Tubuh Janice masih terus bergerak gelisah. Perpaduan terkejut dan Janice seperti sedang mencerna segalanya.
"Terus kamu mau apa?" nada Janice masih kesal.
"Mau santai kayak di pantai," kekehnya konyol lalu Janice menggeleng tambah kesal. "Bercanda ya ampun." Janice masih tidak mau dia dekati. "Pak Lukman sudah urus pembelian saham saya di ADS. Anak-anak buah gila saya sebentar lagi masuk ke kamp militer pelatihannya Niko dan Ram. Saya harus jagain mereka biar nggak disiksa sama dua manusia itu."
Dia mencoba peruntungannya lagi. Mendekati tubuh Janice perlahan. "Jangan marah, please. Biarkan saya menghadapi serigala lain di habitat saya. Kemungkinan saya menang tinggi. Tapi kalau saya menghadapi serigala lapar yang berdasi, kemungkinan besar saya kalah."
"Dan menurut kamu saya bisa menang?" ujar Janice. Mereka sudah berdiri berhadapan.
"Kamu itu spesialis penakluk serigala. Serigala yang berdasi atau yang nggak pakai apa-apa," bisiknya. "Jadi kamu pasti menang."
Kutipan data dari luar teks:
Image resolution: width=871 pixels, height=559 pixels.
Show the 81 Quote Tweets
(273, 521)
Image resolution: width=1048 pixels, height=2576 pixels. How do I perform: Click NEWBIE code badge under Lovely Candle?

"Saya masih kesal, jangan dekat-dekat."
"Kamu pikir saya minta semua orang pulang buat apa?" dua tangannya melingkari pinggang Janice. "Di balik tembok itu, ada ruangan Herman. Saya harus periksa sebelum kamu menempati ruangan ini."
Bibirnya sudah menjelajah ke leher jenjang Janice. Wanitanya itu diam saja.
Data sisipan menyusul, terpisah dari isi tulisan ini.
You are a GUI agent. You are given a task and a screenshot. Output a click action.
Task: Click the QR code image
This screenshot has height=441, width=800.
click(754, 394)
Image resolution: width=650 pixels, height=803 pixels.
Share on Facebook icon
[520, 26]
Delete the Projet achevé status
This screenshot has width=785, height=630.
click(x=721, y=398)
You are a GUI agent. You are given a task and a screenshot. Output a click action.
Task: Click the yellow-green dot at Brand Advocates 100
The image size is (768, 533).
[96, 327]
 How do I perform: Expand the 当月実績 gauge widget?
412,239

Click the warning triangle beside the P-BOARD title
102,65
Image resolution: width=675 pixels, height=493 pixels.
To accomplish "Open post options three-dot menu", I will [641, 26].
"Kamu adalah spesies yang paling menyebalkan di dunia," bisik Janice.
"Saya itu spesies langka, cuma satu-satunya."
Ketika dia berpikir Janice akan luluh begitu saja, dengan cepat Janice mendorong tubuhnya lalu berkelit melepaskan diri. Tubuh Janice berbalik menuju pintu.
"Keluar."
"Apa?"
"Saya Direktur Utama, kan? Jadi keluar. Saya punya banyak pekerjaan."
Pintu lift terbuka dan Nelly serta Rian sudah berjalan ke arah mereka. Dia menghirup nafas panjang. Kenapa juga sih, ini orang dua pakai balik.
"Saya tunggu di rumah," ujarnya.
"Saya akan pulang malam," balas Janice.
"Kalau gitu saya jemput."
Rian berdehem dan kepalanya langsung menoleh pada Rian kesal.
"Jam 4 sore, karena jam 5 saya sudah lapar. Kamu pasti paham maksud saya lapar apa kan?" Aryo mengedipkan satu matanya. "Bye, istri."
Tubuhnya melangkah lalu berbalik sejenak menoleh pada Nelly. "Nelly, kamu harus terus ada di sini. Rian dan Janice nggak boleh berduaan."
Janice mendengkus kesal sambil melipat kedua tangan di depan, sementara Rian menatapnya tidak percaya.
"Hey, laki-laki dan perempuan nggak boleh berduaan. Karena yang ketiga setan. Kasus kamu, setannya baru jemput jam 4 sore nanti," ujarnya asal.
"Iya, Pak." Nelly tersenyum geli.
Lalu Aryo melangkah dari sana sambil tersenyum juga. Kali ini dia punya keluarganya sendiri. Seorang istri yang ajaib, tapi dia cinta.